Goal of the exercise -
Please pull every line of text from the rows below and repeat each one word for word, leaving the pictures out of your answer.
- - -
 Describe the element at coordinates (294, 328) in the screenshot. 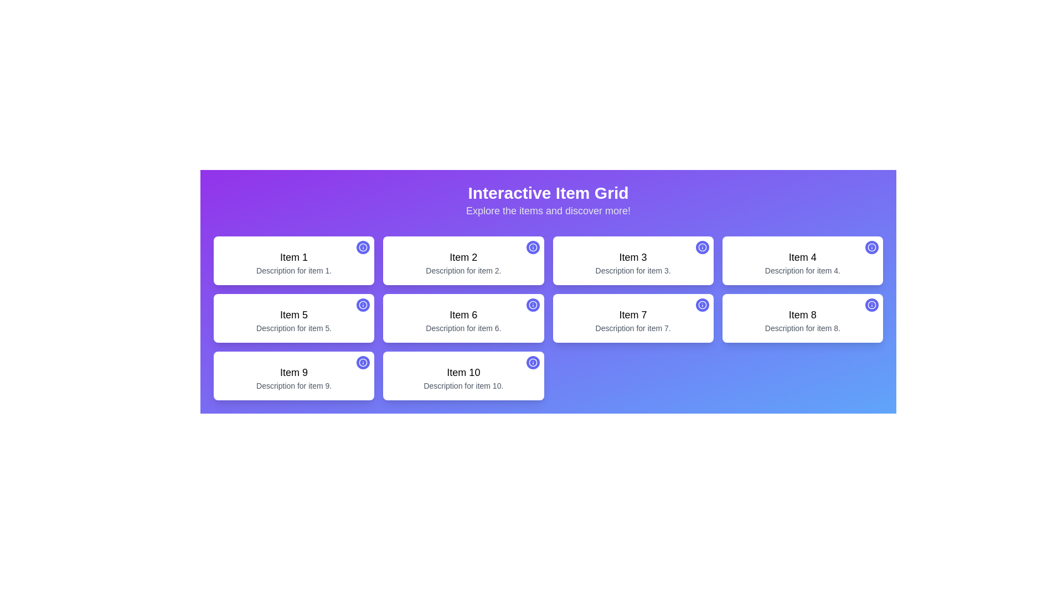

I see `the text label displaying 'Description for item 5.' which is styled in gray and located under the title 'Item 5' in the grid layout` at that location.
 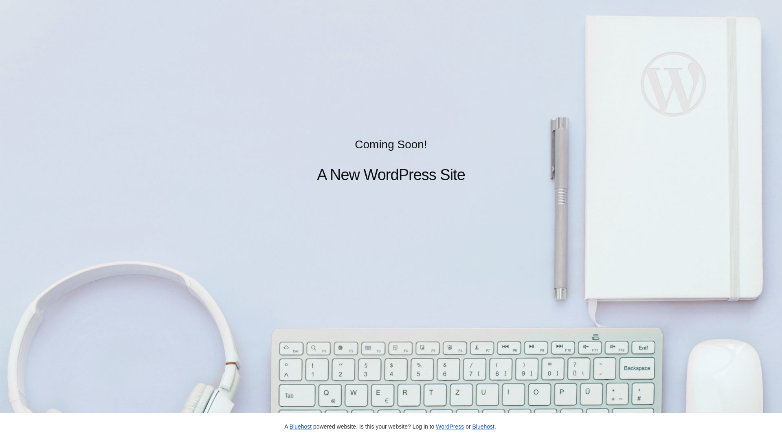 I want to click on 'Bluehost', so click(x=471, y=425).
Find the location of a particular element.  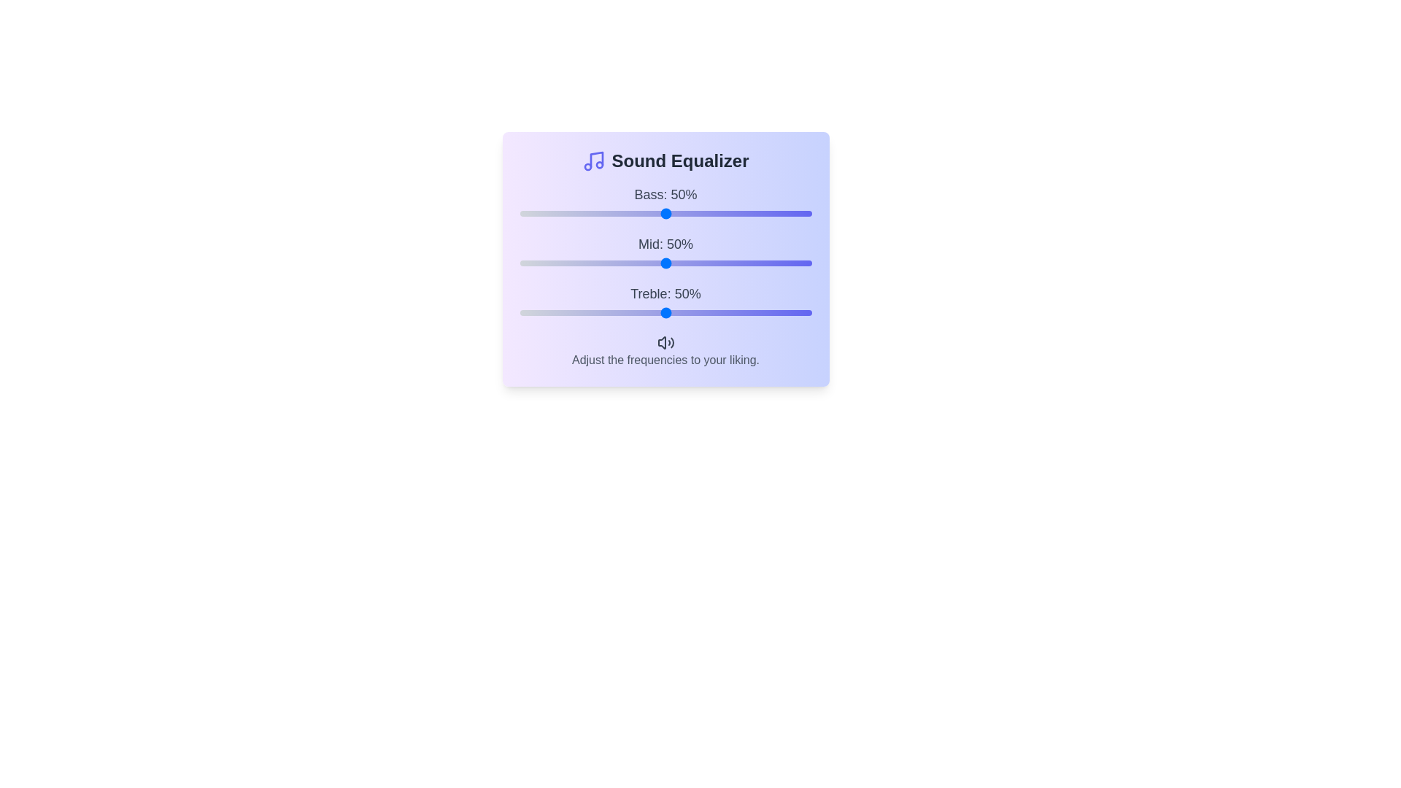

the music icon in the header is located at coordinates (594, 161).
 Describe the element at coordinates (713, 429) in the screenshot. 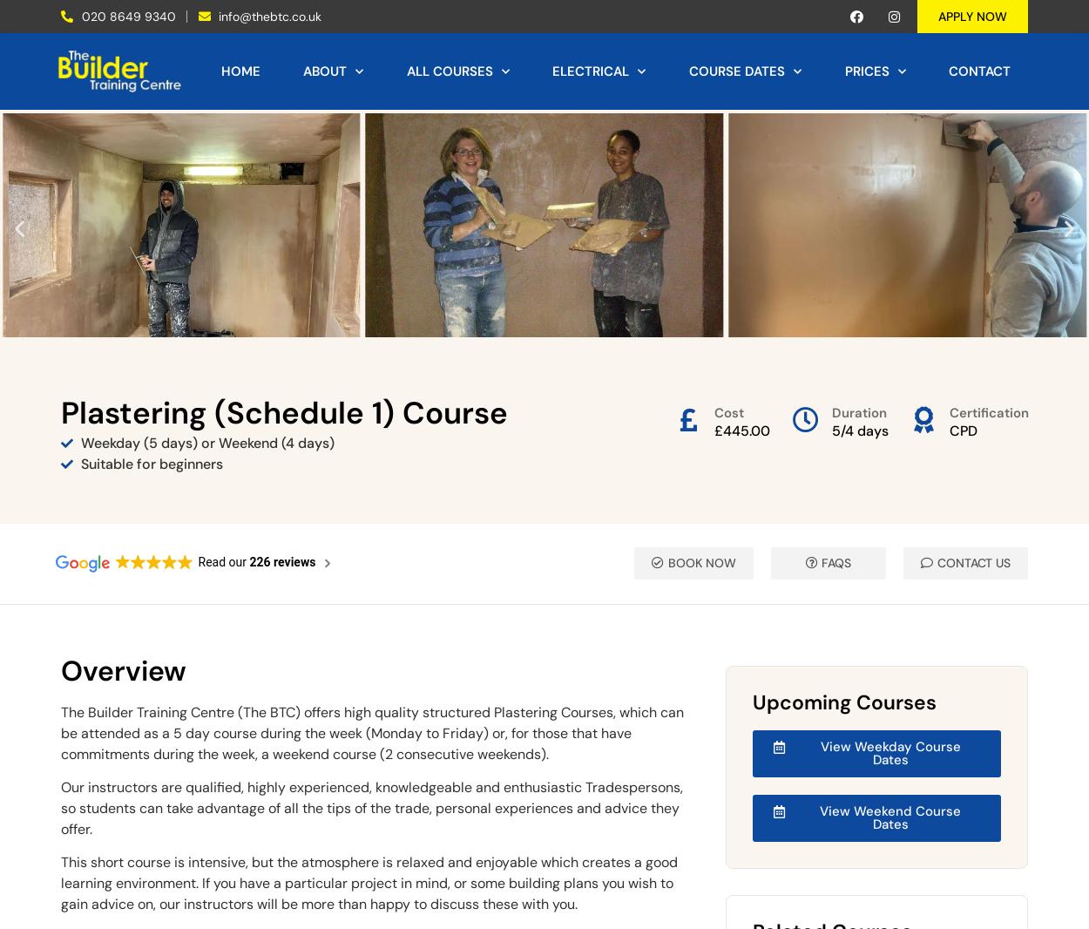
- - -
Output below -
 Describe the element at coordinates (294, 328) in the screenshot. 

I see `the text label displaying 'Description for item 5.' which is styled in gray and located under the title 'Item 5' in the grid layout` at that location.
  I want to click on 'Bluehost', so click(x=471, y=425).
Find the location of a particular element.  

the music icon in the header is located at coordinates (594, 161).
 Describe the element at coordinates (713, 429) in the screenshot. 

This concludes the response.